A dor da perda se mistura com a revolta e a espera angustiante. Passados dias desde a confirmação da morte do tatuador Eduardo Neto de Morais, conhecido popularmente como “Neto Tatu”, de 35 anos, a família ainda não conseguiu realizar o sepultamento. Os restos mortais seguem sem liberação pelo Instituto de Medicina Legal (IML) do Recife, prolongando o sofrimento de parentes e amigos em Carnaíba.
Eduardo Neto desapareceu no dia 9 de março, gerando grande mobilização nas redes sociais e entre moradores da cidade. Dez dias depois, no dia 19, o desfecho trágico: um corpo foi localizado em estado avançado de decomposição às margens do Rio Pajeú, na comunidade rural do Oitizeiro, zona rural carnaibana. As primeiras informações já indicavam que poderia se tratar do jovem desaparecido, o que foi posteriormente confirmado.

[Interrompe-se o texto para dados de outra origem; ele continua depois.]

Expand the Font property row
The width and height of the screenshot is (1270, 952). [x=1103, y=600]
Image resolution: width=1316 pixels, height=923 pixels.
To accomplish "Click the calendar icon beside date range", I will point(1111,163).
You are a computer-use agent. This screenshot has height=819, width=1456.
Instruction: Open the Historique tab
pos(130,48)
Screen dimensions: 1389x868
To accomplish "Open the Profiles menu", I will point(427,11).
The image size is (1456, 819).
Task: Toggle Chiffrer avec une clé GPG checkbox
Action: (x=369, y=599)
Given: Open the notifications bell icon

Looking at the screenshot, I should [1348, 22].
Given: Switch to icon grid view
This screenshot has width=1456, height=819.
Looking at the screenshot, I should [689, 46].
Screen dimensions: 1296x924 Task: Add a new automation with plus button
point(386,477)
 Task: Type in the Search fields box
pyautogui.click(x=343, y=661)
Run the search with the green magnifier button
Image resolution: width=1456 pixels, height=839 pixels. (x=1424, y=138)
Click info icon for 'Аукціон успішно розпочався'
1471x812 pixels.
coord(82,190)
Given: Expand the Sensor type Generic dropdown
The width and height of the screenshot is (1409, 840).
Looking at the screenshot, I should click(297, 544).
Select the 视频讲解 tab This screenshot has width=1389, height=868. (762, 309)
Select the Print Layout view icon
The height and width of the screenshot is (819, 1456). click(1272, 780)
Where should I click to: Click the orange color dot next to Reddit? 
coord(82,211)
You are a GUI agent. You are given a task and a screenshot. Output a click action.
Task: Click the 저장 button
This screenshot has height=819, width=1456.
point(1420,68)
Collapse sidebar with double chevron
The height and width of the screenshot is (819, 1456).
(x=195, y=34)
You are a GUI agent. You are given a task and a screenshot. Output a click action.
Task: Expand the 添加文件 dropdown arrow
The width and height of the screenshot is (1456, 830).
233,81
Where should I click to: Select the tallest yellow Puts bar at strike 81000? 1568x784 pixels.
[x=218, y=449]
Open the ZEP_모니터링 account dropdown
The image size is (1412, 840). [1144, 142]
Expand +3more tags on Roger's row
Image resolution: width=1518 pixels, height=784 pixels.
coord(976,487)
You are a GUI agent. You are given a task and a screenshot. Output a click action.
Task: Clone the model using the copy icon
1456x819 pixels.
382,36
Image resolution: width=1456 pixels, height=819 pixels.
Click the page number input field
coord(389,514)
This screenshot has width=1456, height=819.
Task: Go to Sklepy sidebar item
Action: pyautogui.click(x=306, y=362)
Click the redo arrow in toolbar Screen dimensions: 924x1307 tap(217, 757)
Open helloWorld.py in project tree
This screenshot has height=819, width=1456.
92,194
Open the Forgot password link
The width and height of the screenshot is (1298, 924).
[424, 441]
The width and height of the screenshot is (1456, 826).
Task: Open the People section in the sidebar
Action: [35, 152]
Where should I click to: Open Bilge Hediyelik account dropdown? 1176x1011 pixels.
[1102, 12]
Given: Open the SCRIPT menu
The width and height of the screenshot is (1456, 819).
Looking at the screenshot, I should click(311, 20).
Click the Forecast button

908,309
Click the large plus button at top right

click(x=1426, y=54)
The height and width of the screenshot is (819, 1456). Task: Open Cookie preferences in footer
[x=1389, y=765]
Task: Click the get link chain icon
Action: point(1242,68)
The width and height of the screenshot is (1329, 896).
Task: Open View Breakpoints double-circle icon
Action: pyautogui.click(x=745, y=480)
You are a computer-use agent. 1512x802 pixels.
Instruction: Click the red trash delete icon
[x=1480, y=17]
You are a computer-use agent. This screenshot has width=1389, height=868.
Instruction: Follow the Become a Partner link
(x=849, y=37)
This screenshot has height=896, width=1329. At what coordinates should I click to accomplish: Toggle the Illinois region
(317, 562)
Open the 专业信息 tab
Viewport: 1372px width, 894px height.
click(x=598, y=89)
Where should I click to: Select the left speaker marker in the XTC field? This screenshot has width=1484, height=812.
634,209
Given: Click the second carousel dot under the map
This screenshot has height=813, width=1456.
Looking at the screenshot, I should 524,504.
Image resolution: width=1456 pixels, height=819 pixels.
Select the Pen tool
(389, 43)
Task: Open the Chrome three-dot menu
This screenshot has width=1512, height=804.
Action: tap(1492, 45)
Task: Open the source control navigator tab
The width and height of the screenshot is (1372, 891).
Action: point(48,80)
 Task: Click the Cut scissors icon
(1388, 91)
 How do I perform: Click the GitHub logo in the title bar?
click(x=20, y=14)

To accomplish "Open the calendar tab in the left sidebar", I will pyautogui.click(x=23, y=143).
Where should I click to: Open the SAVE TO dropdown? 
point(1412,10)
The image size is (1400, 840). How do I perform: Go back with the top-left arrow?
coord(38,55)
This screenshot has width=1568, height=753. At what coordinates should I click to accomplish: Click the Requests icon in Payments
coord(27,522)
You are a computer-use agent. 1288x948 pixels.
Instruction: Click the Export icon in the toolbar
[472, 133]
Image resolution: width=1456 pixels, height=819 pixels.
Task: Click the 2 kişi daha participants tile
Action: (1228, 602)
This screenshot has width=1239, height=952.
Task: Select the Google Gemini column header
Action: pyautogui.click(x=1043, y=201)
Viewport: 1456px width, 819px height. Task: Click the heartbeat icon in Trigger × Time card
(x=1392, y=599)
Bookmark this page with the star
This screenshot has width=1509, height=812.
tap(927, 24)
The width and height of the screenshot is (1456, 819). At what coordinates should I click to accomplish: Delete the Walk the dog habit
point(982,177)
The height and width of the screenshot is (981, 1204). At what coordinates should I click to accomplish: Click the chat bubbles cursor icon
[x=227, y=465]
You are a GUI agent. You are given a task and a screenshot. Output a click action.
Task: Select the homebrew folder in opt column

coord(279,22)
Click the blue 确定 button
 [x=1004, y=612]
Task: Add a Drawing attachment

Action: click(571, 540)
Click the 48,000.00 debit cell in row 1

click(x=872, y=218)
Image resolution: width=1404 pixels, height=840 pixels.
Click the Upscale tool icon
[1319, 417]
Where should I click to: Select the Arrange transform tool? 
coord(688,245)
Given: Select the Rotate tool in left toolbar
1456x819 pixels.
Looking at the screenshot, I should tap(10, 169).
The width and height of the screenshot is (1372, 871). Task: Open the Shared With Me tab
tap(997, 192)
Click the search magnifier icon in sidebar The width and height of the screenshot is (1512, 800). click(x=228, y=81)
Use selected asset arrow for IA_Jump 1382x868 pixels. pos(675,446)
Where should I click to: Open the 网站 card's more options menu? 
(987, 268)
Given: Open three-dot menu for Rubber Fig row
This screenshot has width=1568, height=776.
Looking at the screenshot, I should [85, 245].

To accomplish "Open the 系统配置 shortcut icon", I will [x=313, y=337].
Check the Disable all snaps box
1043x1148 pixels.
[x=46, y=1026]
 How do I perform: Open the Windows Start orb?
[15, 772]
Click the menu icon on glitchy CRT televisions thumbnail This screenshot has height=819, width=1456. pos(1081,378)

Desde então, a família enfrenta uma verdadeira “via-crúcis” para conseguir dar o último adeus.
Sem velório, sem despedida, sem paz
A situação é ainda mais dolorosa porque Eduardo Neto não teve direito a uma missa de corpo presente. Também não houve missa de 7º dia — um momento tão importante para familiares e amigos na tradição religiosa da região.
Morador da Rua Santa Luzia, Neto era muito conhecido em Carnaíba. Além de tatuador, ele era mestre de capoeira, atuando no PETI da cidade e também em comunidades da zona rural, onde ensinava a arte e ajudava a transformar vidas. Sua popularidade na cidade era grande.
Clamor por respeito e dignidade
Sem a liberação dos restos mortais, o sepultamento não pode ser realizado. A família cobra das autoridades competentes agilidade no processo, pedindo apenas o básico: o direito de enterrar seu ente querido com dignidade.
“É uma dor que não acaba. A gente não consegue nem se despedir”, relatam familiares, inconformados com a demora.
Enquanto isso, o silêncio e a burocracia aumentam a angústia de quem já enfrenta a perda brutal.
Carnaíba segue assustada. A morte de Neto não apenas interrompeu uma vida, mas deixou um vazio em projetos sociais, na capoeira e no convívio diário de quem o conhecia.
Entre a dor e a espera, fica o apelo: que a justiça e as autoridades deem uma resposta rápida, para que Eduardo Neto possa finalmente descansar — e sua família, encontrar um mínimo de paz diante de tanta dor.